Directions:
Rewrite the records below, putting "screen agent" wherever "GUI agent" occurs and keeping everything else the same.

Material supplied:
--- START ---

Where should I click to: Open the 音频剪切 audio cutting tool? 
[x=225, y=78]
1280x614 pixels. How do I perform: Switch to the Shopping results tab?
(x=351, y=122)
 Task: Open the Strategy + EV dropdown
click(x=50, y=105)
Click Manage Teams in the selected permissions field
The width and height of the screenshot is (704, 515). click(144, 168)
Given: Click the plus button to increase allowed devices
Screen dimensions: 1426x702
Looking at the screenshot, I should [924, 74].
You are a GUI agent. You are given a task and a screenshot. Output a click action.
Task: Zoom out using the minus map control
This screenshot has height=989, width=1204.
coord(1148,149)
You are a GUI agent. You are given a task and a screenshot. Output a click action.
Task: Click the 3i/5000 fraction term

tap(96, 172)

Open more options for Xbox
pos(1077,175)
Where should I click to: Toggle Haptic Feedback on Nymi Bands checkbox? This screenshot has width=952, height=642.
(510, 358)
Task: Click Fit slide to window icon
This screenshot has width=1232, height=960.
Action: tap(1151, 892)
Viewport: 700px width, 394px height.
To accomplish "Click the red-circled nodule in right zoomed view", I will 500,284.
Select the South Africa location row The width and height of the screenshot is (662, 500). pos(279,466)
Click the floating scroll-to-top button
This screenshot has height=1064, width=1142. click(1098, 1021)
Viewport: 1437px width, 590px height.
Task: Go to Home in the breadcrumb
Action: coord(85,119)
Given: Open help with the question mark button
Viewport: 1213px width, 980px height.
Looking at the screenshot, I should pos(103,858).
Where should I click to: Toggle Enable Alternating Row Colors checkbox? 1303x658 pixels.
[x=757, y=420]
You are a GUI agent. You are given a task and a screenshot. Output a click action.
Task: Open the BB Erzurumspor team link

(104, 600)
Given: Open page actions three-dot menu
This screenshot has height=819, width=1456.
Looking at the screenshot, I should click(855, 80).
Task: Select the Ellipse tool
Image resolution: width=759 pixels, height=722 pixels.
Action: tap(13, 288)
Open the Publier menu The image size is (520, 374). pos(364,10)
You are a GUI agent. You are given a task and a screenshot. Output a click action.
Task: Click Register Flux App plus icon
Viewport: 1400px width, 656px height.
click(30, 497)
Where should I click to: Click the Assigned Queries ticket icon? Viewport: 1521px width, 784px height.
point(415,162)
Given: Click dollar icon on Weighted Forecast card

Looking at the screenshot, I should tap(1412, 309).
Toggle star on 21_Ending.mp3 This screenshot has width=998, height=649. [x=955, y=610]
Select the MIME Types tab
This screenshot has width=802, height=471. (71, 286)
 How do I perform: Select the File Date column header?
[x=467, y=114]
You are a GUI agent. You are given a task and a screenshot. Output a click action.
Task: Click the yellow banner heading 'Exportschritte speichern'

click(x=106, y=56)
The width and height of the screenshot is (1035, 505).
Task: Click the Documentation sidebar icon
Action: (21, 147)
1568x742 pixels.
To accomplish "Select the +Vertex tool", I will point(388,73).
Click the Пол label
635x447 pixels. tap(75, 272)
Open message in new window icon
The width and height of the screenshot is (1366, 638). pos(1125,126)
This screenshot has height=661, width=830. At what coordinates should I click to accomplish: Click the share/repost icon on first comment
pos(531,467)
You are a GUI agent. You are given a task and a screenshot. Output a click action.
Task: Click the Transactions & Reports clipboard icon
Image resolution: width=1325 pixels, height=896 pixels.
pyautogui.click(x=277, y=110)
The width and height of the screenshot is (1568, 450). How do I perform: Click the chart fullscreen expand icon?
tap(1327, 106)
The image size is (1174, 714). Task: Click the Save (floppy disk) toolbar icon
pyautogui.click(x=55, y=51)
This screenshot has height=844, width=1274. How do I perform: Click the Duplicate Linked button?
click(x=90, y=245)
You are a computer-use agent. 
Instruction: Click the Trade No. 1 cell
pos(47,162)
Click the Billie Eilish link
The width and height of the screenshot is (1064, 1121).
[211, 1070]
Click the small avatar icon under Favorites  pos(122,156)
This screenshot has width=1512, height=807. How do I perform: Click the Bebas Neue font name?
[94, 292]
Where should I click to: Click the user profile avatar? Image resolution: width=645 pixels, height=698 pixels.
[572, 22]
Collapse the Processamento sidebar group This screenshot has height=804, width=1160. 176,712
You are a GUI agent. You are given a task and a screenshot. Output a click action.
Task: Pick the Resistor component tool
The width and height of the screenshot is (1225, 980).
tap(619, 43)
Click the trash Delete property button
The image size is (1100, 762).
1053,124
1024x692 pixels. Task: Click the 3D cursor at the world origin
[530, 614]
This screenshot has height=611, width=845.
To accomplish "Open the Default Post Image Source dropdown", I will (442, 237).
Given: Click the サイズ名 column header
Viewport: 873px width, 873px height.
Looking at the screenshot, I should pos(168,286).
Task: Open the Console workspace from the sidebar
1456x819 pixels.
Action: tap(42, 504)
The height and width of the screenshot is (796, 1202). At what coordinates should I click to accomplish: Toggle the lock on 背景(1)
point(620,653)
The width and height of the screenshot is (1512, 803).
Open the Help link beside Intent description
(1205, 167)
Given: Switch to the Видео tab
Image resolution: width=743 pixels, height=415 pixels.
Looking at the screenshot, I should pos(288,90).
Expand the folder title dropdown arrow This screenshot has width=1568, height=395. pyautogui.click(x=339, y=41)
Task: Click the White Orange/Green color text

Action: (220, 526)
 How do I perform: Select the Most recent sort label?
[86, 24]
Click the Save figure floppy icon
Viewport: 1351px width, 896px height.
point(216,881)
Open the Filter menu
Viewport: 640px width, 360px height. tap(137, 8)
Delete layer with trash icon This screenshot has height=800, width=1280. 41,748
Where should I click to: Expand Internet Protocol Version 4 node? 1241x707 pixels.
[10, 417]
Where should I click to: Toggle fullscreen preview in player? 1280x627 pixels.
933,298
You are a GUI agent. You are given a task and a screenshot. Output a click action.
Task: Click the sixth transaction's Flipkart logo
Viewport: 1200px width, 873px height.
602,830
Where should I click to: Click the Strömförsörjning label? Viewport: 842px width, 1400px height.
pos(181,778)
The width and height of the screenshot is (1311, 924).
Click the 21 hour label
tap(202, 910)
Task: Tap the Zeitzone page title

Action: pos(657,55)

--- END ---

Result for this task:
Where should I click to: Open the 音频剪切 audio cutting tool? 
[x=225, y=78]
1280x614 pixels. How do I perform: Switch to the Shopping results tab?
(x=351, y=122)
 Task: Open the Strategy + EV dropdown
click(x=50, y=105)
Click Manage Teams in the selected permissions field
The width and height of the screenshot is (704, 515). click(144, 168)
Given: Click the plus button to increase allowed devices
Screen dimensions: 1426x702
Looking at the screenshot, I should [924, 74].
You are a screen agent. You are given a task and a screenshot. Output a click action.
Task: Zoom out using the minus map control
This screenshot has height=989, width=1204.
coord(1148,149)
You are a screen agent. You are given a task and a screenshot. Output a click action.
Task: Click the 3i/5000 fraction term

tap(96, 172)

Open more options for Xbox
pos(1077,175)
Where should I click to: Toggle Haptic Feedback on Nymi Bands checkbox? This screenshot has width=952, height=642.
(510, 358)
Task: Click Fit slide to window icon
This screenshot has width=1232, height=960.
Action: tap(1151, 892)
Viewport: 700px width, 394px height.
To accomplish "Click the red-circled nodule in right zoomed view", I will 500,284.
Select the South Africa location row The width and height of the screenshot is (662, 500). pos(279,466)
Click the floating scroll-to-top button
This screenshot has height=1064, width=1142. click(1098, 1021)
Viewport: 1437px width, 590px height.
Task: Go to Home in the breadcrumb
Action: coord(85,119)
Given: Open help with the question mark button
Viewport: 1213px width, 980px height.
Looking at the screenshot, I should pos(103,858).
Where should I click to: Toggle Enable Alternating Row Colors checkbox? 1303x658 pixels.
[x=757, y=420]
You are a screen agent. You are given a task and a screenshot. Output a click action.
Task: Open the BB Erzurumspor team link

(104, 600)
Given: Open page actions three-dot menu
This screenshot has height=819, width=1456.
Looking at the screenshot, I should click(855, 80).
Task: Select the Ellipse tool
Image resolution: width=759 pixels, height=722 pixels.
Action: tap(13, 288)
Open the Publier menu The image size is (520, 374). pos(364,10)
You are a screen agent. You are given a task and a screenshot. Output a click action.
Task: Click Register Flux App plus icon
Viewport: 1400px width, 656px height.
click(30, 497)
Where should I click to: Click the Assigned Queries ticket icon? Viewport: 1521px width, 784px height.
point(415,162)
Given: Click dollar icon on Weighted Forecast card

Looking at the screenshot, I should tap(1412, 309).
Toggle star on 21_Ending.mp3 This screenshot has width=998, height=649. [x=955, y=610]
Select the MIME Types tab
This screenshot has width=802, height=471. (71, 286)
 How do I perform: Select the File Date column header?
[x=467, y=114]
You are a screen agent. You are given a task and a screenshot. Output a click action.
Task: Click the yellow banner heading 'Exportschritte speichern'

click(x=106, y=56)
The width and height of the screenshot is (1035, 505).
Task: Click the Documentation sidebar icon
Action: (21, 147)
1568x742 pixels.
To accomplish "Select the +Vertex tool", I will point(388,73).
Click the Пол label
635x447 pixels. tap(75, 272)
Open message in new window icon
The width and height of the screenshot is (1366, 638). pos(1125,126)
This screenshot has height=661, width=830. At what coordinates should I click to accomplish: Click the share/repost icon on first comment
pos(531,467)
You are a screen agent. You are given a task and a screenshot. Output a click action.
Task: Click the Transactions & Reports clipboard icon
Image resolution: width=1325 pixels, height=896 pixels.
pyautogui.click(x=277, y=110)
The width and height of the screenshot is (1568, 450). How do I perform: Click the chart fullscreen expand icon?
tap(1327, 106)
The image size is (1174, 714). Task: Click the Save (floppy disk) toolbar icon
pyautogui.click(x=55, y=51)
This screenshot has height=844, width=1274. How do I perform: Click the Duplicate Linked button?
click(x=90, y=245)
You are a computer-use agent. 
Instruction: Click the Trade No. 1 cell
pos(47,162)
Click the Billie Eilish link
The width and height of the screenshot is (1064, 1121).
[211, 1070]
Click the small avatar icon under Favorites  pos(122,156)
This screenshot has width=1512, height=807. How do I perform: Click the Bebas Neue font name?
[94, 292]
Where should I click to: Click the user profile avatar? Image resolution: width=645 pixels, height=698 pixels.
[572, 22]
Collapse the Processamento sidebar group This screenshot has height=804, width=1160. 176,712
You are a screen agent. You are given a task and a screenshot. Output a click action.
Task: Pick the Resistor component tool
The width and height of the screenshot is (1225, 980).
tap(619, 43)
Click the trash Delete property button
The image size is (1100, 762).
1053,124
1024x692 pixels. Task: Click the 3D cursor at the world origin
[530, 614]
This screenshot has height=611, width=845.
To accomplish "Open the Default Post Image Source dropdown", I will (442, 237).
Given: Click the サイズ名 column header
Viewport: 873px width, 873px height.
Looking at the screenshot, I should pos(168,286).
Task: Open the Console workspace from the sidebar
1456x819 pixels.
Action: tap(42, 504)
The height and width of the screenshot is (796, 1202). At what coordinates should I click to accomplish: Toggle the lock on 背景(1)
point(620,653)
The width and height of the screenshot is (1512, 803).
Open the Help link beside Intent description
(1205, 167)
Given: Switch to the Видео tab
Image resolution: width=743 pixels, height=415 pixels.
Looking at the screenshot, I should pos(288,90).
Expand the folder title dropdown arrow This screenshot has width=1568, height=395. pyautogui.click(x=339, y=41)
Task: Click the White Orange/Green color text

Action: (220, 526)
 How do I perform: Select the Most recent sort label?
[86, 24]
Click the Save figure floppy icon
Viewport: 1351px width, 896px height.
point(216,881)
Open the Filter menu
Viewport: 640px width, 360px height. tap(137, 8)
Delete layer with trash icon This screenshot has height=800, width=1280. 41,748
Where should I click to: Expand Internet Protocol Version 4 node? 1241x707 pixels.
[10, 417]
Where should I click to: Toggle fullscreen preview in player? 1280x627 pixels.
933,298
You are a screen agent. You are given a task and a screenshot. Output a click action.
Task: Click the sixth transaction's Flipkart logo
Viewport: 1200px width, 873px height.
602,830
Where should I click to: Click the Strömförsörjning label? Viewport: 842px width, 1400px height.
pos(181,778)
The width and height of the screenshot is (1311, 924).
Click the 21 hour label
tap(202, 910)
Task: Tap the Zeitzone page title

Action: pos(657,55)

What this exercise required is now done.